El brunch -adulteración semántica de breakfast y lunch- tiene una larga historia en los Estados Unidos de Norteamérica desde hace décadas: encuentro dominical de familiares y amigos para saborear los elementos del desayuno continental: té, café, chocolate, jugos de fruta, yogur, cereales, tostadas con manteca y mermelada, panes, quesos, fiambres, huevos revueltos. Pero también: tartas, carnes, pescados, ensaladas, frutas, tortas... cócteles y bebidas alcohólicas. Abierto, tolerante, multicultural, el brunch permite a cada uno servirse según sus deseos, inventarse su comida ideal, individualizando las opciones entre las 11 de la mañana y las 4 de la tarde.
Las capitales de Occidente viven, vibran, cambian sus hábitos. Todas brunchean como las ciudades norteamericanas. Desayuno tardío y, a la vez, almuerzo anticipado, el brunch es una propuesta urbana por excelencia, que los provincianos argentinos desconocemos. En cambio, en Buenos Aires es costumbre hace más de diez años. Más todavía, muchos locales porteños llaman brunch a almuerzos, desayunos, meriendas que sirven los domingos, los sábados y los días de semana confundiendo el concepto anglosajón. Repito, otra vez, se trata de una reunión del domingo, que reconcilia al grupo de los últimos resistentes de la noche con el de los que se levantan tarde. En un ambiente de sociabilidad, el brunch elimina los ritos dominicales sustituyéndolos por otra manera de comer, y otra temporalidad. Al orden inmutable de la comida de familia, con su sucesión de platos bien establecida, se opone otra lógica, epicúrea, lenta, individualizada. Nadie reparte a cada comensal un trozo de asado a la parrilla ni una porción de postre, sino que cada uno disfruta experiencias gustativas dando una vuelta por todo el horizonte culinario. En pareja, con amigos o en familia se vive un momento compartido de libre improvisación, un paréntesis sabroso frente a mesas servidas semejantes a las de Clara Peeters, todos juntos felices, pero juntos y libres.

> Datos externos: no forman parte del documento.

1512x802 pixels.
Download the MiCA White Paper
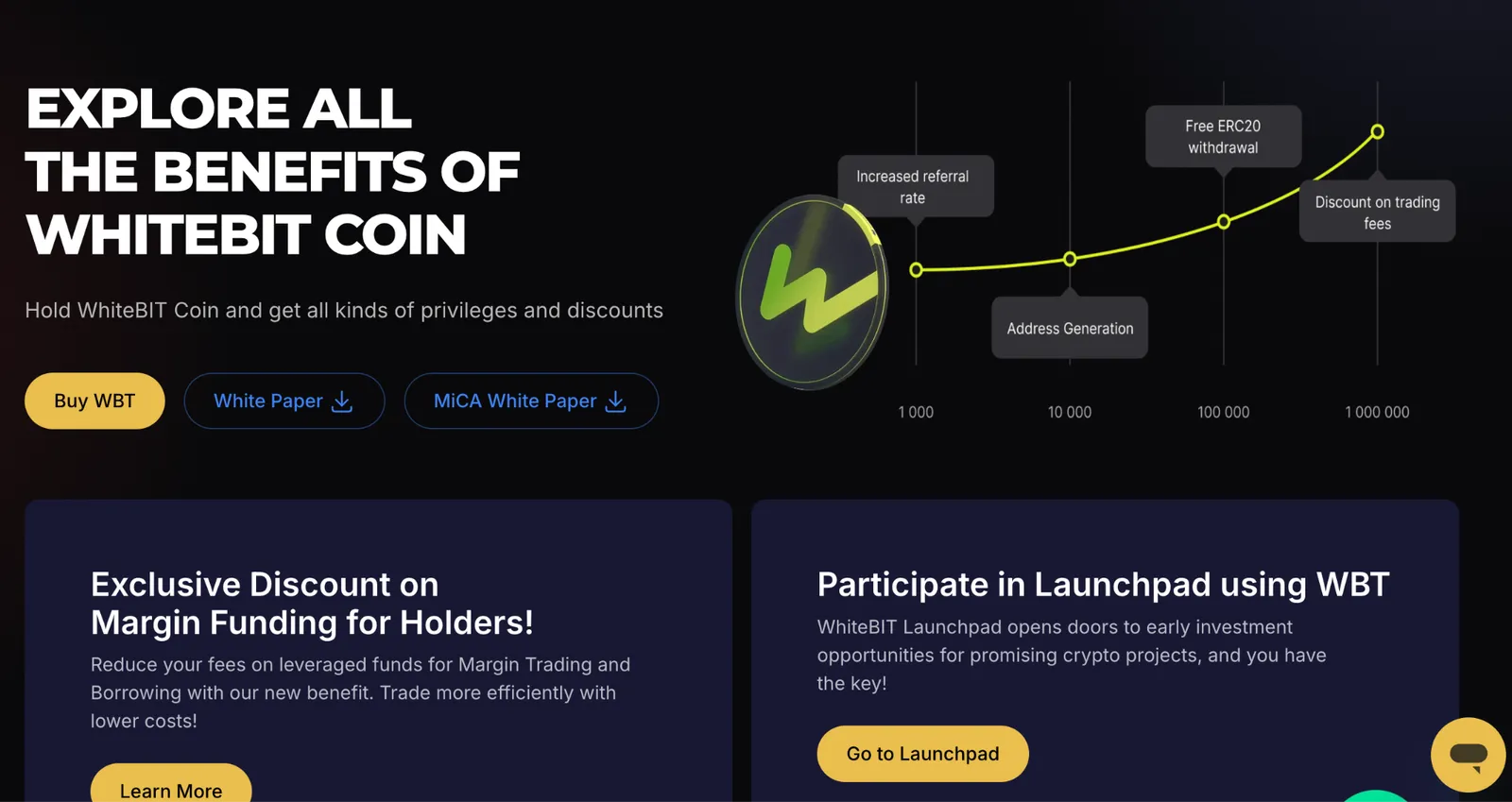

Respecto de la moda del brunch en España, el escritor español Arturo Pérez-Reverte dice: “Hoy desayunar normal es una vulgaridad y comer a mediodía resulta poco trendy. Así que lo que se ha puesto de moda, es un tal brunch”. Y agrega que se parece un poco al bocata de media mañana, pero sin pincho de tortilla y cerveza sino con toda una parafernalia gastronómica, y en ambientes distinguidos. Se supone en interiores tan burgueses como, salvando las diferencias de diseños entre los siglos, los registrados por Clara Peeters.